The largest cable ISPs added 1.4 million broadband subscribers in Q2 of this year, the most additions since Q1 2007 and up from the 530,000 added the same quarter a year ago, said Leichtman Research Group Thursday. The largest cable ISPs ended the quarter with 70.6 million subs, it said. Landline telecoms ended the quarter with 32.7 million subs, down 155,000 in the quarter, similar to what they lost in Q2 2019, it said. Charter Communications' 850,000 net adds were more than for any provider in any previous quarter, it said.
The FCC voted 4-1 to cancel a 2016 proposal to fine AT&T $106,425 for E-rate violations because the notice of apparent liability was issued after the one year statute of limitations on the violations, said an order in Wednesday’s Daily Digest (see 1608260037). The original NAL argued AT&T’s failure to charge two Florida school districts the lowest corresponding price was a continuing violation of the rules. Commissioner Jessica Rosenworcel dissented, saying she respected the procedural argument but believes there were merits to the previous FCC’s approach. The 2016 FCC’s stance that some violations should be treated as continuing would lead to more accountability for USF carriers, she said.

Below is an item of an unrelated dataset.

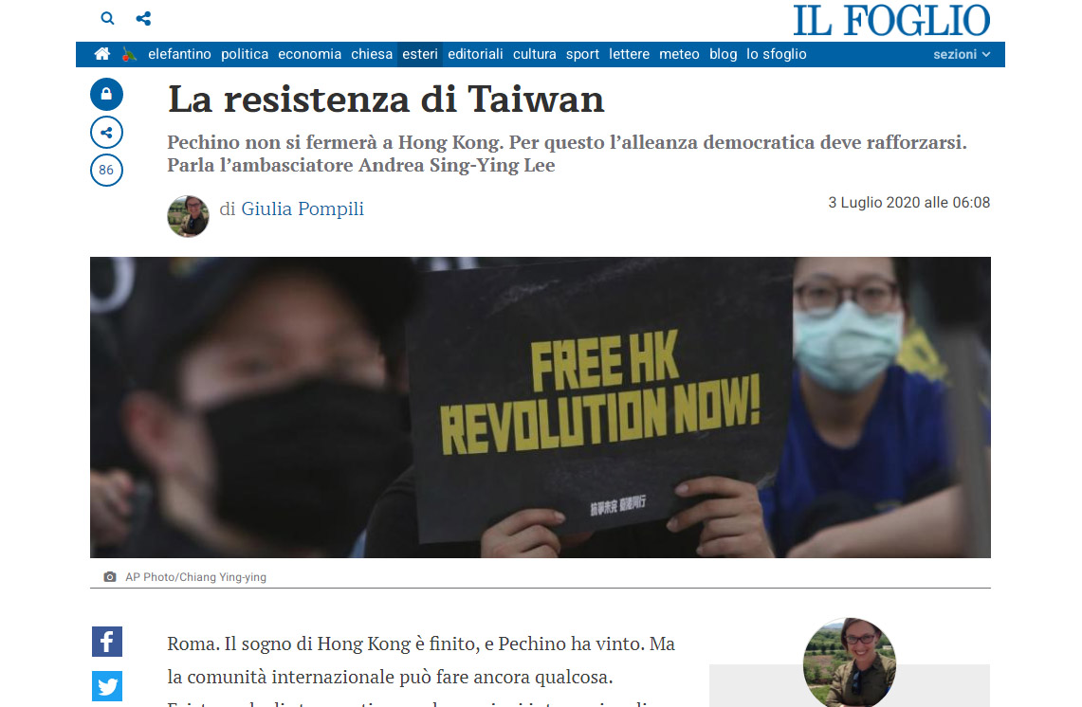The width and height of the screenshot is (1082, 707).
Task: Go to lo sfoglio menu item
Action: pyautogui.click(x=777, y=54)
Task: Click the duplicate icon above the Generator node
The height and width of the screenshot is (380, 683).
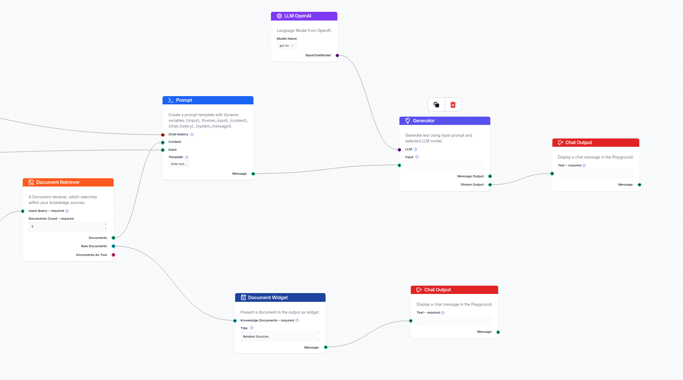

She also said the date of violations should be pegged to USF disbursements. Commissioner Geoffrey Starks voted “concur” but raised similar concerns: “The Commission should consider how we can best promote timely detection of violations to avoid future problems with the statute of limitations.” Commissioner Mike O’Rielly said the original NAL would have failed on the merits if it hadn’t been canceled. “The previous Commission’s attempt to evade the applicable statute of limitations through its continuing violation theory was offensive to the rule of law and must be thoroughly rejected,” he said. “This NAL was dismissed because it was procedurally flawed," emailed an AT&T spokesperson. "But it was also substantively flawed, and egregiously so, as its core factual and legal claims were simply wrong.”
The FCC activated the disaster information reporting system and issued three public notices Wednesday on emergency communication procedures and contacting the agency in response to Monday’s “Midwest Derecho” in Iowa. Communications licensees in 24 Iowa counties are requested to report at 10 a.m. Thursday and every day after that until DIRS is deactivated, said the DIRS PN. The FCC “will be available to address emergency communications needs twenty-four hours a day throughout the weekend,” said a second notice, and the third provided bureau contact information for entities seeking emergency special temporary authority and other assistance to maintain or recover communications affected by the storm.